11.9 Severability. No invalidity, illegality, or unenforceability of any provision herein in any jurisdiction, shall affect any other term or provision of this Agreement or invalidate or render such provision unenforceable in any other jurisdiction. If any provision is determined to be invalid, illegal, or unenforceable, the parties hereto shall negotiate in good faith to modify this Agreement so as to effect the original intent of the parties as closely as possible.

11.10 Governing Law: Submission to Jurisdiction. This Agreement shall be governed by and construed in accordance with the internal laws of the State of North Dakota without giving effect to any choice or conflict of law provision or rule that would cause the application of laws of any other jurisdiction. Any legal suit, action, or proceeding arising out of or related to this Agreement or the Services provided hereunder shall be instituted in the state or federal courts in North Dakota. Service of process, summons, notice or other document by mail to such party’s address set forth herein shall be effective service of process for any suit, action, or other proceeding brought in any such court. 

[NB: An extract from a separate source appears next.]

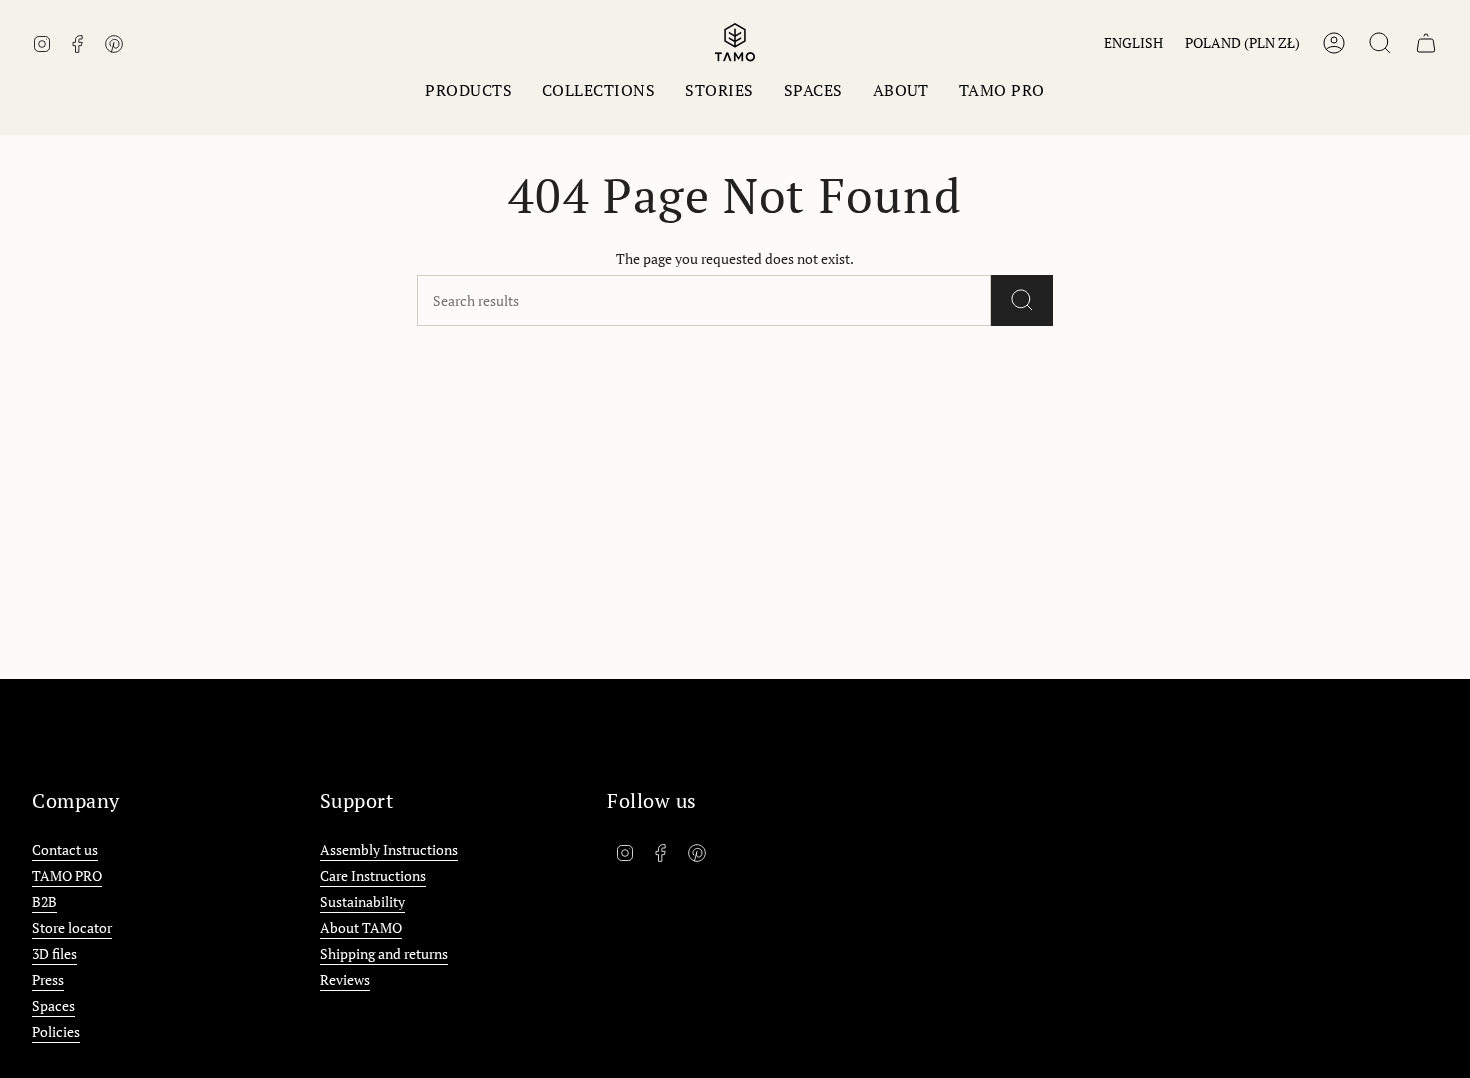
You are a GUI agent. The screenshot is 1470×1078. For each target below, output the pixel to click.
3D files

11.11 Equitable Relief; Cumulative Remedies. Each party acknowledges that a breach of Section 5 (Intellectual Property Rights; Ownership) or Section 6 (Confidentiality) may cause the non-breaching party irreparable damages, for which an award of damages would not be adequate compensation. In the event of such breach or threatened breach, the non-breaching party will be entitled to seek equitable relief. Except as expressly set forth in this Agreement, the right and remedies under this Agreement are cumulative and in addition to any other rights or remedies available at law or in equity or otherwise.

11.12 Counterparts. This Agreement may be executed in counterparts, each of which shall be deemed an original, but all of which together shall be deemed to be one and the same agreement. A signed copy of this Agreement delivered by facsimile, e-mail or other means of electronic transmission shall be deemed to have the same legal effect as delivery of an original signed copy of this Agreement.